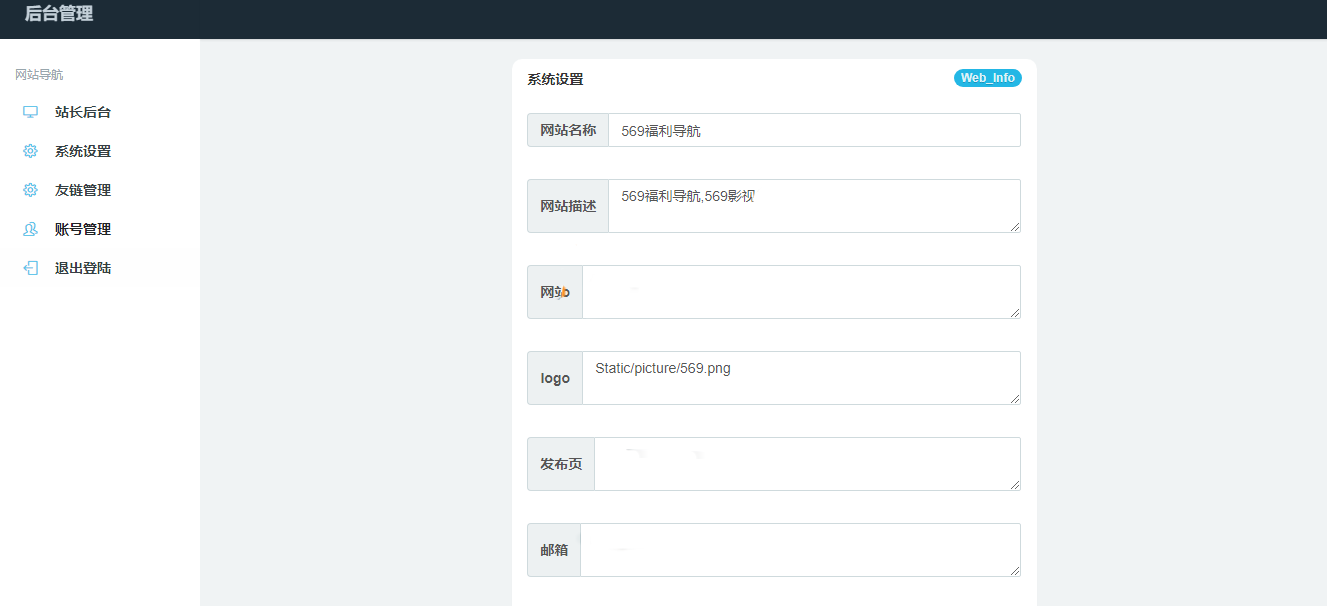
Task: Click the monitor icon beside 站长后台
Action: (x=29, y=111)
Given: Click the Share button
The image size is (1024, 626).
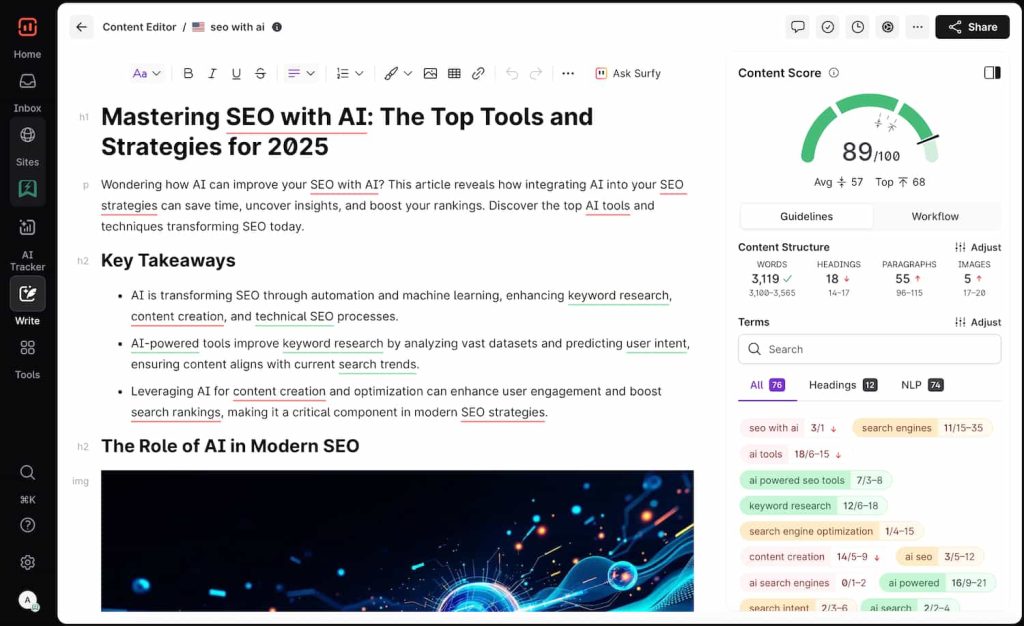Looking at the screenshot, I should (x=972, y=27).
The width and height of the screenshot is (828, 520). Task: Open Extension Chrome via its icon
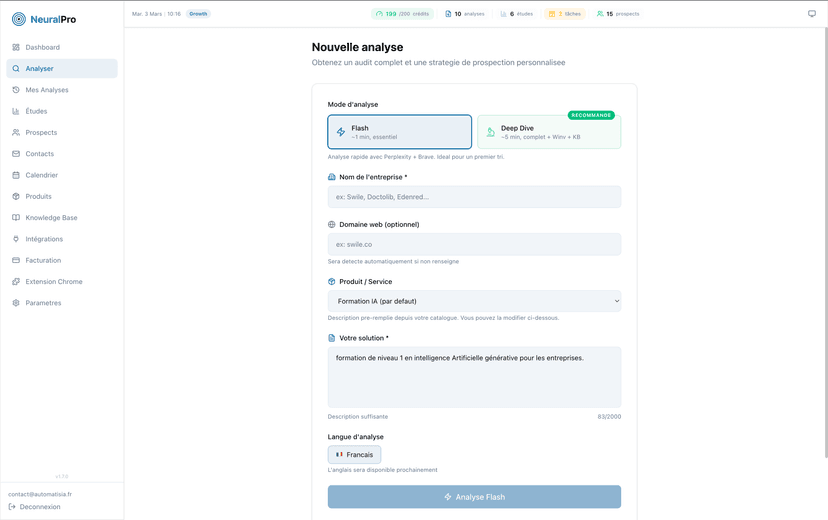pyautogui.click(x=16, y=282)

EXERCISE:
The last line of the entries marks the end, and the line with "Given: Click the Share button" marks the start. Output exactly those two lines and every line between them, nothing else, with the pictures left out.

WRITTEN RESPONSE:
Given: Click the Share button
The image size is (1024, 626).
Looking at the screenshot, I should (x=972, y=27).
The width and height of the screenshot is (828, 520). Task: Open Extension Chrome via its icon
pyautogui.click(x=16, y=282)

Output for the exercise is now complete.